The robbers bound their victim hand and foot with a cord and got away with £400 in cash. But, as the Telegraph & Argus reported the following day, they left one vital item behind.

“As they left they dropped a set of keys which included one to activate the burglar alarm system,” reported the T&A.

“The manager, Mr Francis Lyons, managed to get this key in his mouth, crawl to an alarm point and, turning the key with his teeth, set off the alarm.”

Mr Lyons was attacked as he was locking up the bingo hall in Huddersfield Road, Low Moor. Other members of the club had left only minutes beforehand. He was hit on the face and head and pushed inside, threatened with the knife and forced to hand over the safe keys. The men took £375 from the safe and £25 from My Lyons’ wallet before tying him up.

“The alarm, which Mr Lyons set off, is linked to the police station and police were soon on the spot to release him. He was not seriously hurt,” said the T&A report.

The Pelican Bingo Club had started out as the Brotherhood Mission Hall and was later converted into a 538-seat cinema.

The Low Moor Picture House was opened in September 1914, showing silent films, accompanied by a pianist in the cinema, and reports of the First World War.

The original proprietors were JB Simpson and John Lush, who was also the manager. Mr Lush later became the sole proprietor of the cinema before his sons, Austin and George, took over.

Although the building is on Huddersfield Road in Low Moor, its main cinema entrance was on Bolton Street.

Local history website bradfordtimeline.co.uk, featuring research by Colin Sutton, reveals that Norman Littlewood, a former projectionist at the picture house, used to wind the proscenium curtains by hand at the start and end of each screening:

“His cue to open the curtains was a small spot of light projected onto the drapes as the film was started.”

Local competition arrived in 1926 with the opening of the Wyke Hippodrome in nearby Wyke village.

Although seating was reduced to 490, the Low Moor cinema continued successfully through the Second World War and into the 1950s.
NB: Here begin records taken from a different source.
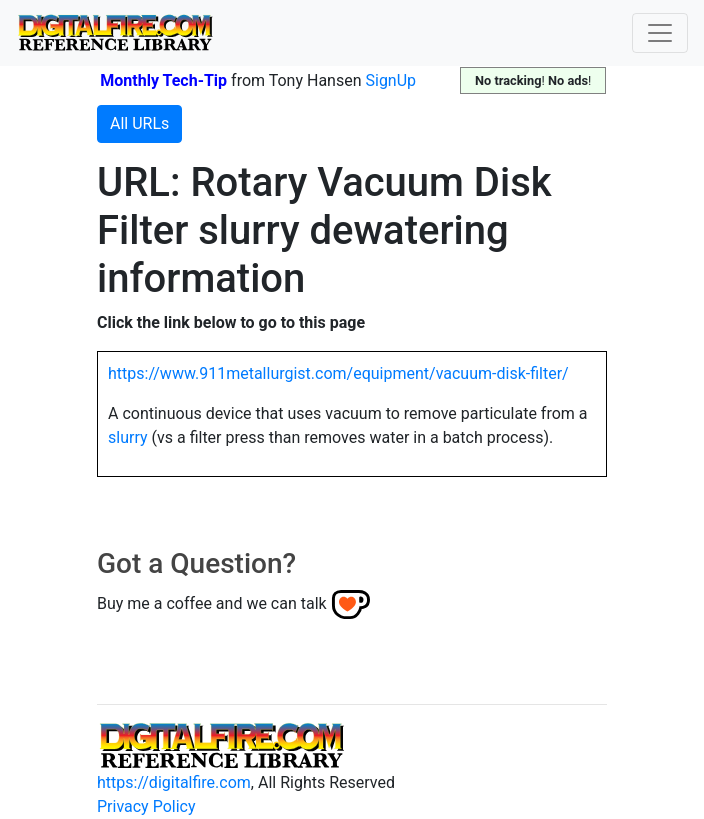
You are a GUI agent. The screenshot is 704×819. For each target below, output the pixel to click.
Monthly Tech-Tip (163, 80)
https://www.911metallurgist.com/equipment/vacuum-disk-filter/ (338, 373)
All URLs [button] (139, 123)
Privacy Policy (146, 806)
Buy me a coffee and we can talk (212, 603)
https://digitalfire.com (174, 782)
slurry (128, 437)
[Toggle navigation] (660, 33)
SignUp (390, 80)
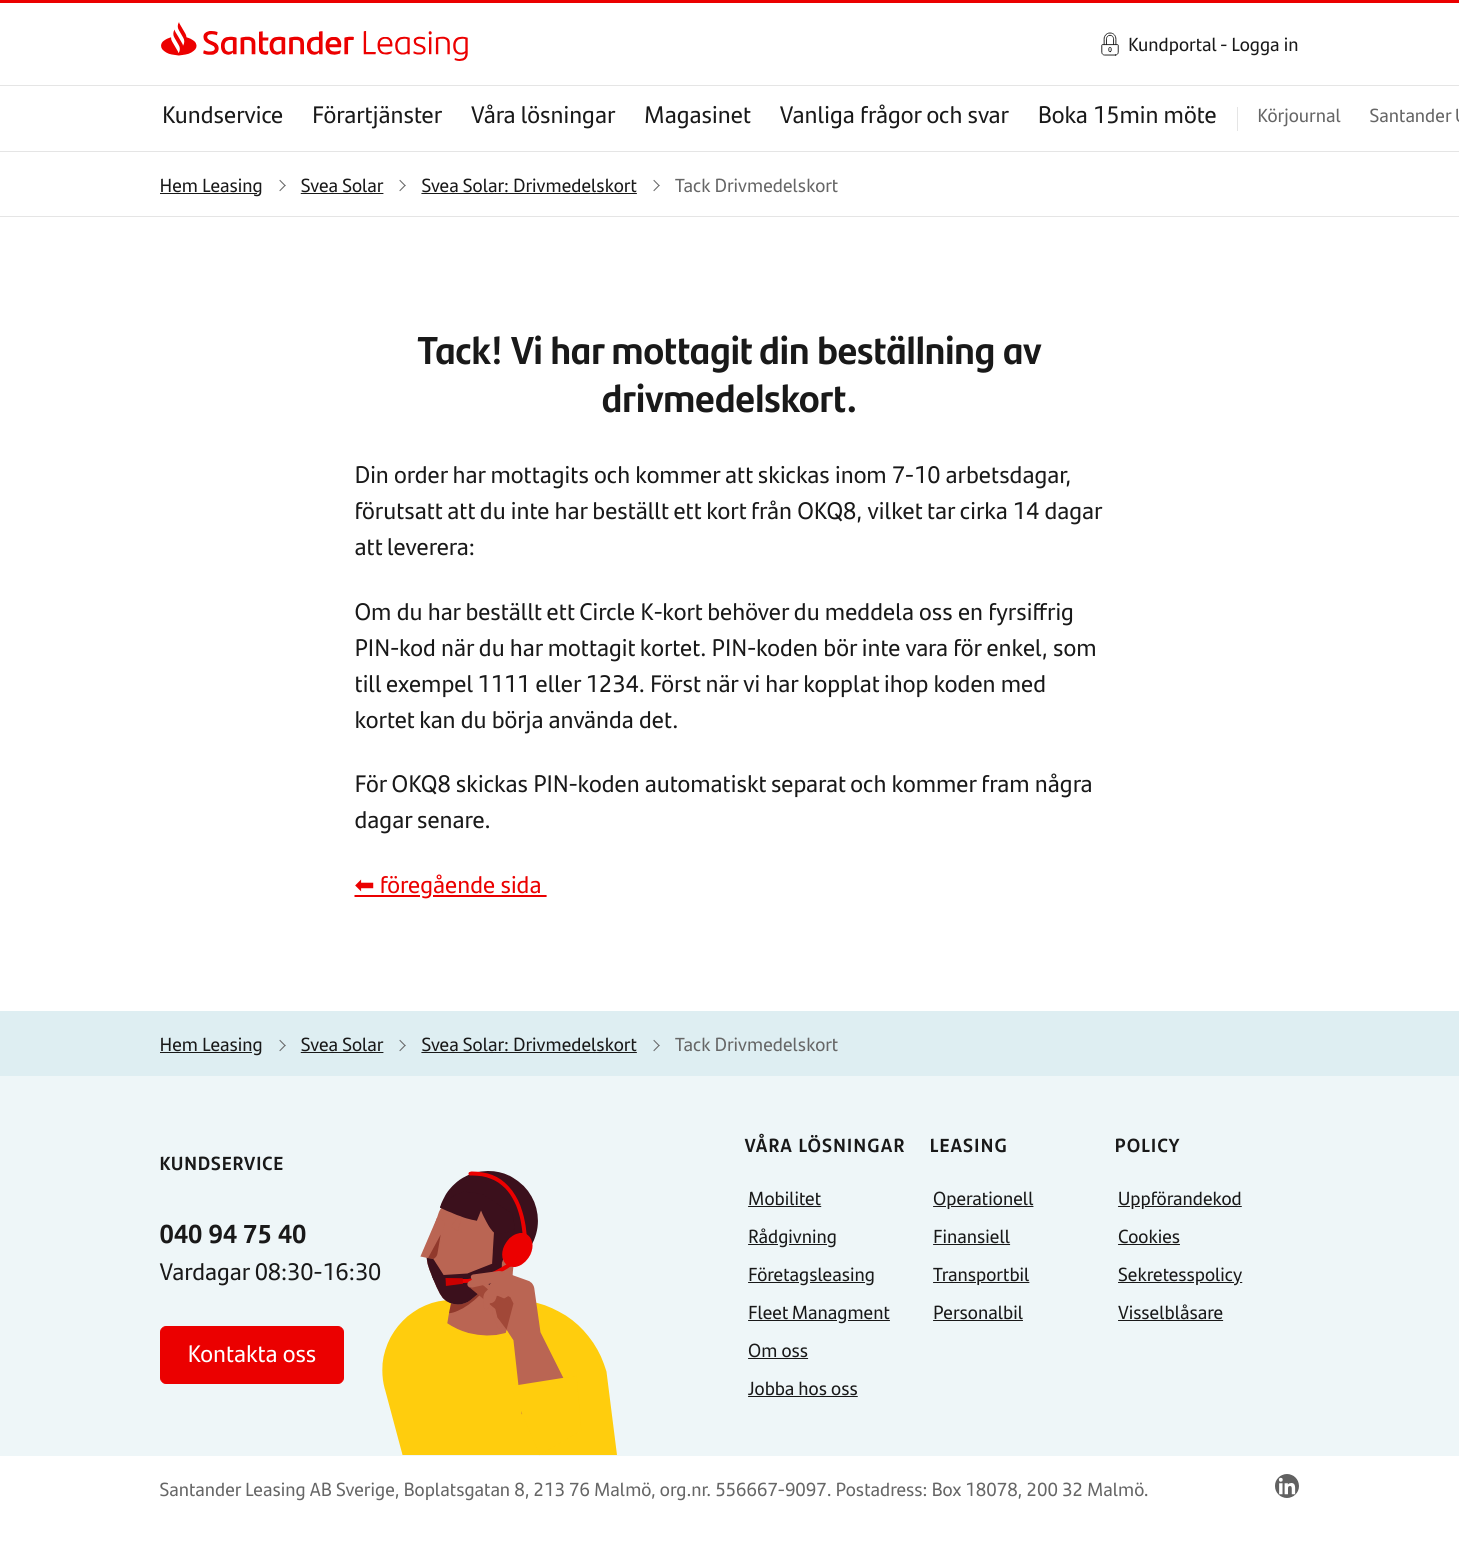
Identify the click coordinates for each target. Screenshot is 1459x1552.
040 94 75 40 (233, 1233)
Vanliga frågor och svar (894, 114)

But, as Mr Sutton, reported, it later “joined many others with falling attendances and competition from TV (albeit only two channels) and closed on Saturday, June 15, 1957 with the special Whitsuntide attraction; 1942 film Reap the Wild Wind starring John Wayne, Ray Milland and Paulette Goddard.

After a period of disuse the building re-opened in 1964 as the Pelican Bingo Club, a popular venue for many until its closure in 1983.

Today the building is home to Orrell-Turner Interiors, manufacturing bedrooms and kitchens, and its address, ‘The Old Picture House’ is a nod to the history of the property.